Conducting resident interviews has specific rules per the Resident Assessment Instrument (RAI) Manual, and CMS has included instructions on how to manage situations such as when residents are unable to complete an interview or refuse to be interviewed. Getting the non-interview data collected timely for the MDS has specific rules as well and is not a project to take lightly. If a consistent review of MDS 3.0 NH Validation Reports reveals a pattern of missed items, there is an opportunity to review facility policy that addresses how the required information (interviews and health data) is supposed to be collected in the health record.
The facility policy should align with the RAI manual instructions. A follow-up inquiry into why interviews are missed or data is missing in the health record may reveal problems in the process such as a lack of staff training, incorrectly scheduled data collection tools, or even data collection tools that are obsolete or do not address the current MDS requirements. This is also an opportunity to revise facility policy and implement a plan to capture the interviews and health information correctly in the resident’s record so it can be used on the MDS. Future auditing could include monitoring of the updated interview and data collection process in the health records as well as continued review of NH MDS 3.0 Validation Reports.
MDS 3.0 Facility Characteristics Report
The MDS 3.0 Facility Characteristics Report is created using MDS information submitted to CMS. When the report is pulled using the default date settings, the facility data in the report is up to date as of the prior Friday – this is almost real-time information about your resident demographic information. With consistent reviews of your MDS 3.0 Facility Characteristics Report, you can compare your facility percentages with the state and national average percentages. This can help to determine whether your facility’s demographic characteristics differ from the norm.
Facility characteristics may indicate a need to concentrate on a review of certain resident groups, including specific health needs and staff training to ensure your staff are providing adequate and safe care. For example, this report reflects resident sex distribution, age ranges, ethnicities and races, diagnostic characteristics including psychiatric diagnosis/intellectual disability/developmental disability, and hospice. Targeted staff training for specific resident populations can help reduce hospitalizations and re-hospitalizations; support behavior management; reduce the risk for falls, pressure injuries, and weight loss; and potentially reduce the risk for use of high-risk medications such as antipsychotic, hypnotic, antianxiety, and antidepressant medications. Well-trained staff can improve retention and staff satisfaction and may result in a far-reaching positive impact on the facility’s reputation.
Turning QM Data into Action
Your facility can take multiple steps to start the process of improving QMs:
- Review the MDS 3.0 NH Final Validation Report each time a batch of MDS is submitted, and track warnings and errors to determine if there is a trend in missed (dash-coded) MDS items.
- Carefully review any flagged MDS in this report, determine if the MDS was coded correctly, and investigate other causes of incomplete or missed data collection.
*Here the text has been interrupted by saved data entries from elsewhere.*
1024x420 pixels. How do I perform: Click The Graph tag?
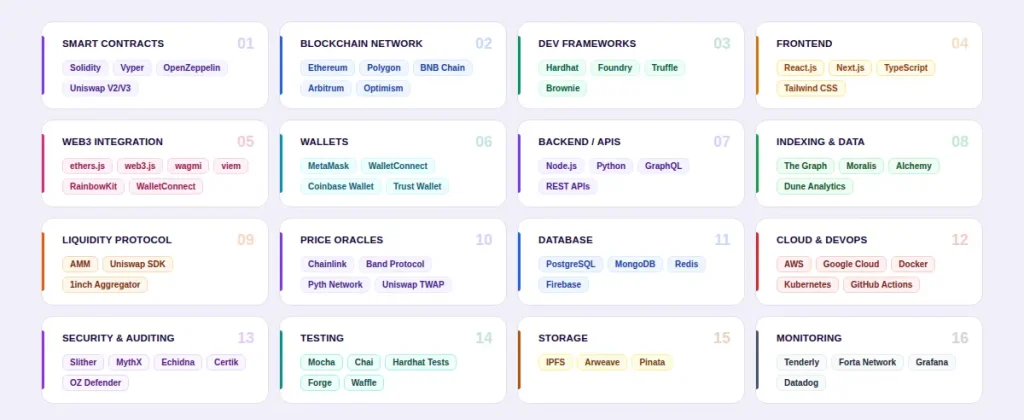[x=805, y=166]
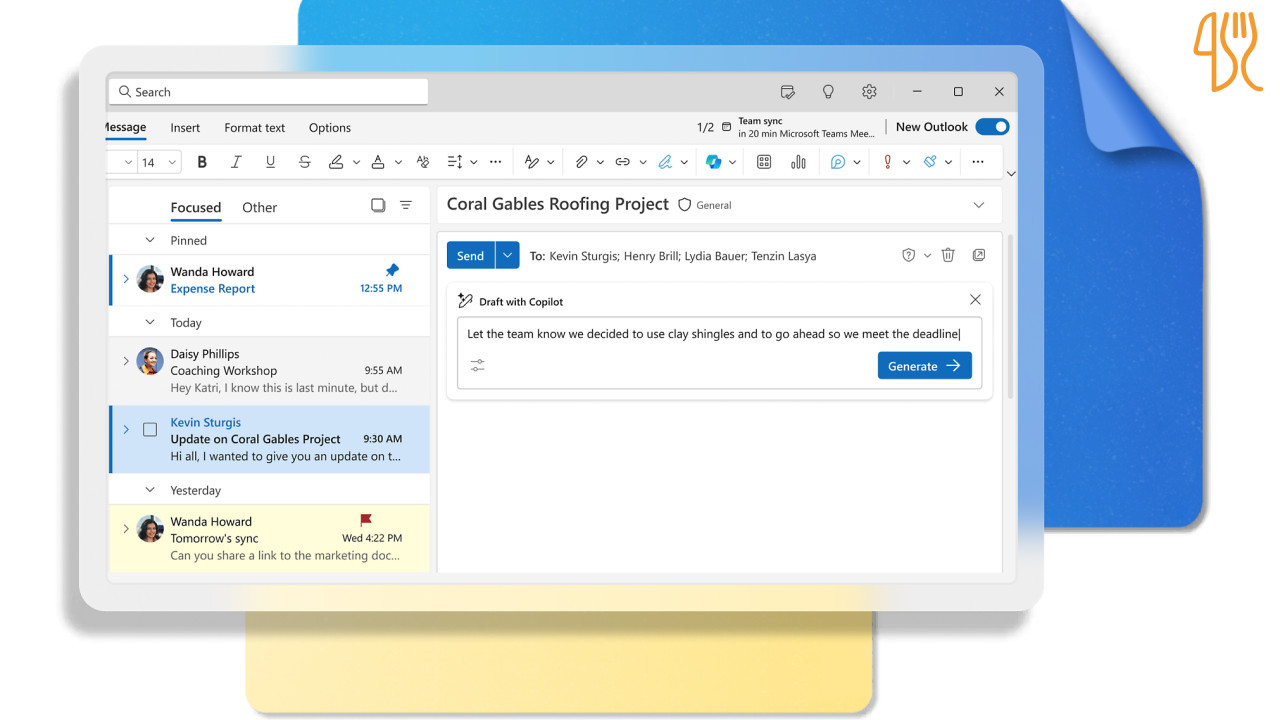1280x720 pixels.
Task: Click the Bold formatting icon
Action: click(x=202, y=162)
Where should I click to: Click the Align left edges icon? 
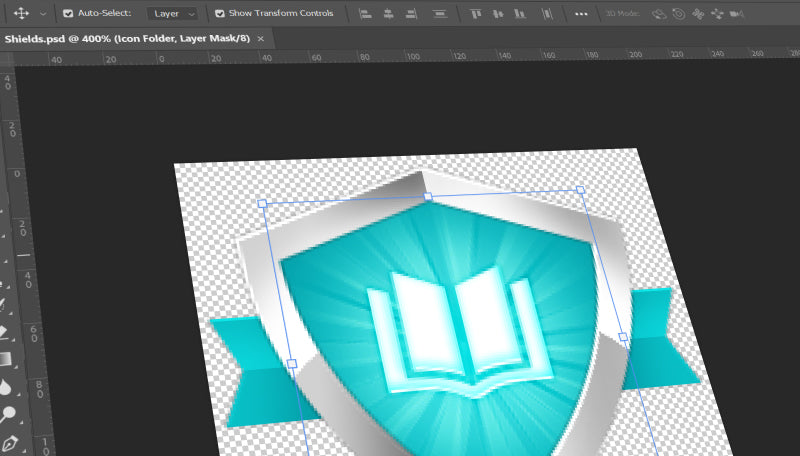pos(364,14)
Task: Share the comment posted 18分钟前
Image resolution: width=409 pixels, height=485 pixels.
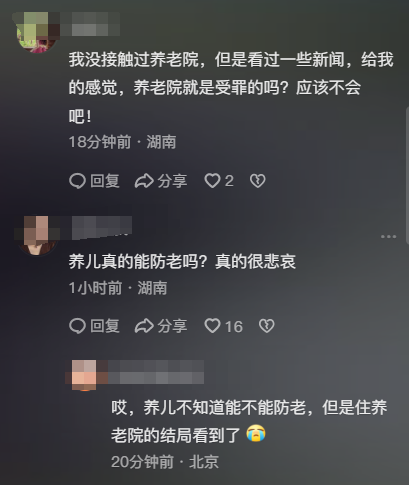Action: (161, 181)
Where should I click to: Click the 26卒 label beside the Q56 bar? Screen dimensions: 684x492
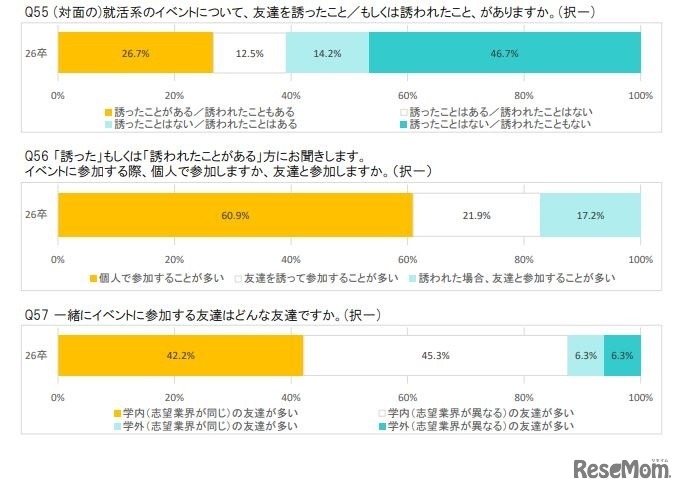(35, 216)
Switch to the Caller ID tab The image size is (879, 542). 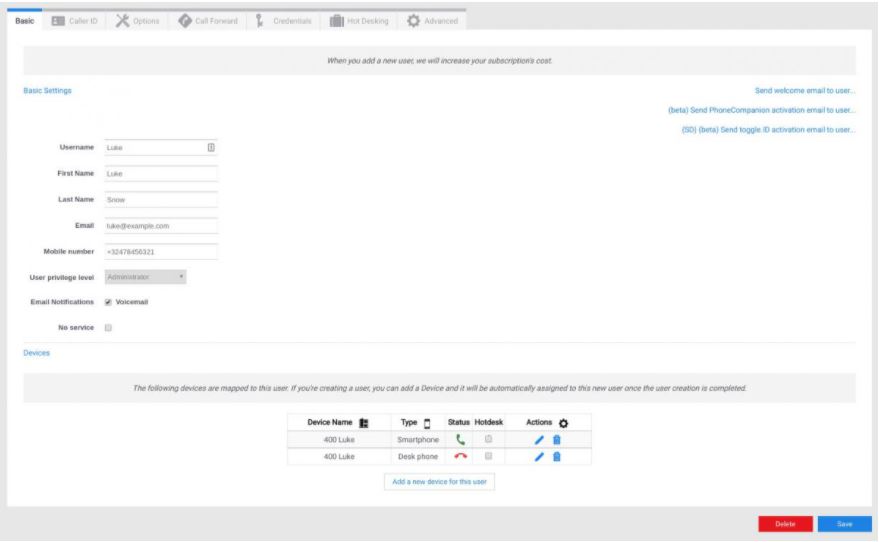point(74,20)
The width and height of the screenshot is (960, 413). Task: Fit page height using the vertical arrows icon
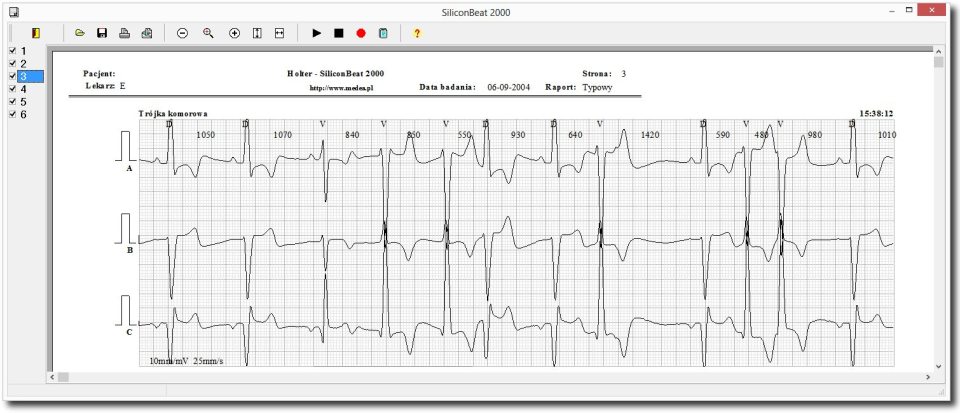pyautogui.click(x=257, y=33)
- Implement a plan and policies to support data capture per the RAI manual requirements.
- Conduct a monthly or quarterly review of the MDS 3.0 Facility Characteristics Report and ensure your staff has training that is reflective of the needs of your resident population. While this report is not all-inclusive of your resident population characteristics, it is a simple starting point to target and develop a plan to support staff in caring for your residents.